··· SELECTED EXCERPT ···
Liesel's openly pro-communist beliefs and her membership of the Communist Party of Germany put her at a far greater risk of being deported by the British government to Germany and into the hands of the Nazis. To avoid being deported to Nazi Germany, Liesel Carritt married another young communist activist called Noel Carritt, who also belonged to the same family that had been financially supporting Liesel and her relatives. Although the marriage could constitute as a marriage of convenience, it does appear as though the couple had a romantic attraction during the early years of the marriage. Liesel married Noel in 1933 when Liesel was 19 and Noel was 21.

In the summer of 1935 Liesel and Noel joined a group of left-wing students to travel to the Soviet Union departing to Leningrad from London on 11 August aboard a Russian ship called "Smolny". A copy of the list of passengers was obtained by MI5 on 13 August. After returning to the UK, Noel became a teacher in Sheffield and it is believed that Liesel may have joined him there.
··· PROVIDED DATA ···
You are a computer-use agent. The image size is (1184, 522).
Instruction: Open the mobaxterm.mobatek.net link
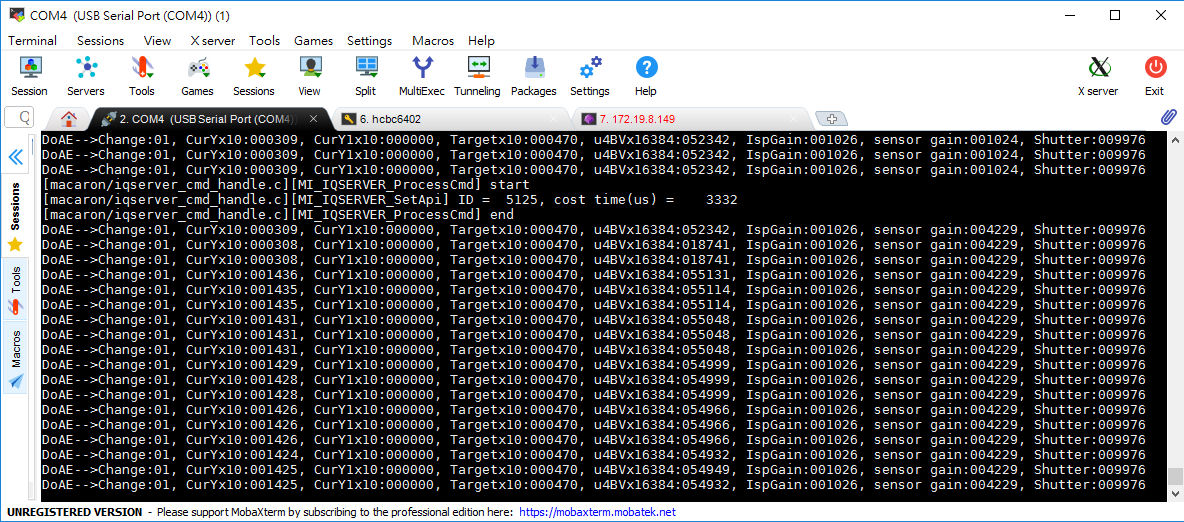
···
- **APPLY WHAT YOU READ**
1. Name every city mentioned in the passage about Liesel Carritt above.
2. In the passage about Liesel Carritt, copy word for word the text from "In the summer" up to and including "joined him there.".
3. Answer these questions using the passage about Liesel Carritt:
(a) In what year did Liesel marry Noel?
(b) What was the name of the Russian ship the group traveled on?
(c) What did MI5 obtain on 13 August?

- **TASK-BY-TASK ANSWERS**
1. Leningrad, London, Sheffield

2.
In the summer of 1935 Liesel and Noel joined a group of left-wing students to travel to the Soviet Union departing to Leningrad from London on 11 August aboard a Russian ship called "Smolny". A copy of the list of passengers was obtained by MI5 on 13 August. After returning to the UK, Noel became a teacher in Sheffield and it is believed that Liesel may have joined him there.

3.
(a) 1933
(b) Smolny
(c) A copy of the list of passengers